Le 10 février 2026, la République démocratique du Congo n’a lancé pas simplement une émission d’obligations. Elle a engagé une partie de son avenir financier. En décidant de lever 70 millions de dollars sur les marchés, le gouvernement a envoyé un message clair : le pays a besoin de liquidités… et vite.
Le document publié par le Ministère des Finances fixe les règles du jeu : un taux de 9 % en dollars, un remboursement du capital tous les six mois, et une échéance en 2027. Pour les investisseurs, c’est une opportunité. Pour l’État congolais, c’est une corde raide.
Car emprunter en dollars, ce n’est pas comme emprunter en francs congolais. Le dollar est une monnaie dure, que le pays ne contrôle pas. Il ne peut ni l’imprimer, ni l’ajuster. Il doit le gagner, l’exporter ou l’emprunter encore. Chaque dollar emprunté aujourd’hui devra être remboursé demain… avec d’autres dollars.
Le taux de 9 % dit tout. Il est le prix de la méfiance. Les marchés financiers ne regardent pas les discours politiques ; ils regardent les chiffres, les crises, les risques. Et ils savent que l’économie congolaise reste fragile, dépendante des matières premières, vulnérable aux chocs et aux instabilités.

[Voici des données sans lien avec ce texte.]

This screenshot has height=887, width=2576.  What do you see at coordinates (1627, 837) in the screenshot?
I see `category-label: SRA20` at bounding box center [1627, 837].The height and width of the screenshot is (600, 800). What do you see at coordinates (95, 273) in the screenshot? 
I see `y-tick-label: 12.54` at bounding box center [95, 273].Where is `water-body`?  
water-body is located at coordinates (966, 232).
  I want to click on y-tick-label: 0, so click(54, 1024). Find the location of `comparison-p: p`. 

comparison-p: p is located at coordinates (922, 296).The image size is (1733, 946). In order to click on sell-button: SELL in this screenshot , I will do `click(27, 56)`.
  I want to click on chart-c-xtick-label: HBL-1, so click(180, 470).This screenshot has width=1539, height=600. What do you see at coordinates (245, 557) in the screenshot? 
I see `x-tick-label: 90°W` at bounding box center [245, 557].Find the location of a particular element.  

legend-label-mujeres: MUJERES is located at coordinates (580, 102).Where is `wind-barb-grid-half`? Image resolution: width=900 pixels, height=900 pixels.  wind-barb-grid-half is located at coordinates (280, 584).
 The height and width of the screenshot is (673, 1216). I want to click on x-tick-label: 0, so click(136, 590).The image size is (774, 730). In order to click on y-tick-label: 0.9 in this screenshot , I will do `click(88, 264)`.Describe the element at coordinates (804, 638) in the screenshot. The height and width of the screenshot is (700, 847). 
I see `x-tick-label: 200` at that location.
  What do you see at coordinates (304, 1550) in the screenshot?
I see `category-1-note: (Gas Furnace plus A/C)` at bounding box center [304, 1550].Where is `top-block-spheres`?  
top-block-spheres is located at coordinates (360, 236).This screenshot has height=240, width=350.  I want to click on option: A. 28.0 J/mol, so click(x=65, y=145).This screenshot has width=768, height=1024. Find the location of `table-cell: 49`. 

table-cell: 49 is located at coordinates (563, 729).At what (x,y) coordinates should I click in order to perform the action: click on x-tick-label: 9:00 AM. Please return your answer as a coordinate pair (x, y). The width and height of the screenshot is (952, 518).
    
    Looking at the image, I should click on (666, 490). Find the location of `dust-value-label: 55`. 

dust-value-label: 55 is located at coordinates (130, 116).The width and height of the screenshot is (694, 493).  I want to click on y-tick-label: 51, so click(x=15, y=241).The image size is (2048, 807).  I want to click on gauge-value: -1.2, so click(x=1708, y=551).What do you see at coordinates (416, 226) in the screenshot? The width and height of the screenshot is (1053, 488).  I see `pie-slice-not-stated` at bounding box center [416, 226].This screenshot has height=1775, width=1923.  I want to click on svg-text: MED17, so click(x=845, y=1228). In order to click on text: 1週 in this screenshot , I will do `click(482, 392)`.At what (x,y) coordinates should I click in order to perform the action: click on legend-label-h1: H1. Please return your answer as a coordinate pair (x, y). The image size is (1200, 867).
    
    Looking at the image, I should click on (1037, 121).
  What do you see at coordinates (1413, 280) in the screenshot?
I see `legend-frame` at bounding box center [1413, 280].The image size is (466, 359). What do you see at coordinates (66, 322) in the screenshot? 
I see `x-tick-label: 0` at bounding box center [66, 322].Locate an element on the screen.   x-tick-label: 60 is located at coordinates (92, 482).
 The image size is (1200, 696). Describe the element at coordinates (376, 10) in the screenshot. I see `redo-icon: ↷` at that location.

En apparence, l’opération est modeste : 70 millions de dollars, ce n’est rien à l’échelle d’un État. Mais en réalité, c’est un signal. Cela signifie que le Trésor n’arrive plus à se financer suffisamment sur le marché intérieur. Le franc congolais est trop instable. L’épargne locale trop faible. Alors l’État se tourne vers le dollar.
C’est une forme de dollarisation de la dette publique.
Et cette dollarisation a un coût caché : le risque de change. Si le franc congolais se déprécie, la dette en dollars devient mécaniquement plus lourde. Ce qui était supportable aujourd’hui peut devenir étouffant demain. Une crise politique, une chute du cuivre, une baisse des exportations, et le service de la dette explose.
La Banque Centrale du Congo devra alors puiser dans ses réserves pour honorer les paiements. Moins de dollars dans les coffres signifie plus de pression sur le taux de change, plus d’inflation, et au final, plus de pauvreté pour la population.
C’est là que le débat devient politique. À quoi servira cet argent ? S’il finance des infrastructures productives, des routes, de l’énergie, de l’industrie, alors le pari peut être gagnant. Si, en revanche, il sert à boucher des trous budgétaires, à payer des dépenses courantes ou à alimenter la corruption, alors la facture retombera sur les citoyens.
L’histoire de l’Afrique est pleine de ces dettes contractées au nom du développement et remboursées par les pauvres.
Le Congo est aujourd’hui à un carrefour. Il veut montrer qu’il est un pays fréquentable pour les marchés, capable d’emprunter en dollars comme les grandes économies. Mais la crédibilité financière ne se décrète pas : elle se construit avec la discipline budgétaire, la transparence et la bonne gouvernance.
Cette émission obligataire n’est pas un scandale. C’est un test.
Un test de rigueur.
Un test de responsabilité.
Un test de vérité.
Si l’État réussit à transformer cette dette en croissance, alors ce pari aura valu la peine.
Sinon, ce ne sera qu’un crédit de plus… payé par les générations futures.